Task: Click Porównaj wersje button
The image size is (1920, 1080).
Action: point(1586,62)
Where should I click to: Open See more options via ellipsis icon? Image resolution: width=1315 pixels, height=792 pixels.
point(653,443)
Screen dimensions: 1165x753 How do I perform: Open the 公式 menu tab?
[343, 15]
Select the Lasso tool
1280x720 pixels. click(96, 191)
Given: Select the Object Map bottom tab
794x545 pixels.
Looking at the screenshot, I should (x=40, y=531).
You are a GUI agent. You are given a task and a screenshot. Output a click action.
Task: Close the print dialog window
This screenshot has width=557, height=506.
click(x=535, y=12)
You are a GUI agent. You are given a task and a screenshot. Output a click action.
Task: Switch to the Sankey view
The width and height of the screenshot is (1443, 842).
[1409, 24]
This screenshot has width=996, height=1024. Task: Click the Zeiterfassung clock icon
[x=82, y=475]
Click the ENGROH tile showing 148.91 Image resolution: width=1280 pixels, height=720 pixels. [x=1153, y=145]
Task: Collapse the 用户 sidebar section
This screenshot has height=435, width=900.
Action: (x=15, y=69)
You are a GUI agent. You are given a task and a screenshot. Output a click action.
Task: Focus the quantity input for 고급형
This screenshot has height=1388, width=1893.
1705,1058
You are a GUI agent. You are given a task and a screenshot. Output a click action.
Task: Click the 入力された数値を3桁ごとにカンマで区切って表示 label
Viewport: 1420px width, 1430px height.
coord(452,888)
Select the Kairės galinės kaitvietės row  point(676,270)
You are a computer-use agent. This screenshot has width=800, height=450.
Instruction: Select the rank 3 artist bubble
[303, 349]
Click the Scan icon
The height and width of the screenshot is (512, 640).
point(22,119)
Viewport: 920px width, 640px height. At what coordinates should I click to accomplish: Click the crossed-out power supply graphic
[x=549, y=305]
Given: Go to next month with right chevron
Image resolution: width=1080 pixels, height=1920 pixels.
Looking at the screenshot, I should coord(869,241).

══════

> **EXERCISE DIRECTIONS**:
Transcribe the material exactly as it reads.

> **TASK SOLUTION**:
Task: Click Porównaj wersje button
The image size is (1920, 1080).
Action: point(1586,62)
Where should I click to: Open See more options via ellipsis icon? Image resolution: width=1315 pixels, height=792 pixels.
point(653,443)
Screen dimensions: 1165x753 How do I perform: Open the 公式 menu tab?
[343, 15]
Select the Lasso tool
1280x720 pixels. click(96, 191)
Given: Select the Object Map bottom tab
794x545 pixels.
Looking at the screenshot, I should (x=40, y=531).
You are a GUI agent. You are given a task and a screenshot. Output a click action.
Task: Close the print dialog window
This screenshot has width=557, height=506.
click(x=535, y=12)
You are a GUI agent. You are given a task and a screenshot. Output a click action.
Task: Switch to the Sankey view
The width and height of the screenshot is (1443, 842).
[1409, 24]
This screenshot has width=996, height=1024. Task: Click the Zeiterfassung clock icon
[x=82, y=475]
Click the ENGROH tile showing 148.91 Image resolution: width=1280 pixels, height=720 pixels. [x=1153, y=145]
Task: Collapse the 用户 sidebar section
This screenshot has height=435, width=900.
Action: (x=15, y=69)
You are a GUI agent. You are given a task and a screenshot. Output a click action.
Task: Focus the quantity input for 고급형
This screenshot has height=1388, width=1893.
1705,1058
You are a GUI agent. You are given a task and a screenshot. Output a click action.
Task: Click the 入力された数値を3桁ごとにカンマで区切って表示 label
Viewport: 1420px width, 1430px height.
coord(452,888)
Select the Kairės galinės kaitvietės row  point(676,270)
You are a computer-use agent. This screenshot has width=800, height=450.
Instruction: Select the rank 3 artist bubble
[303, 349]
Click the Scan icon
The height and width of the screenshot is (512, 640).
point(22,119)
Viewport: 920px width, 640px height. At what coordinates should I click to accomplish: Click the crossed-out power supply graphic
[x=549, y=305]
Given: Go to next month with right chevron
Image resolution: width=1080 pixels, height=1920 pixels.
Looking at the screenshot, I should coord(869,241).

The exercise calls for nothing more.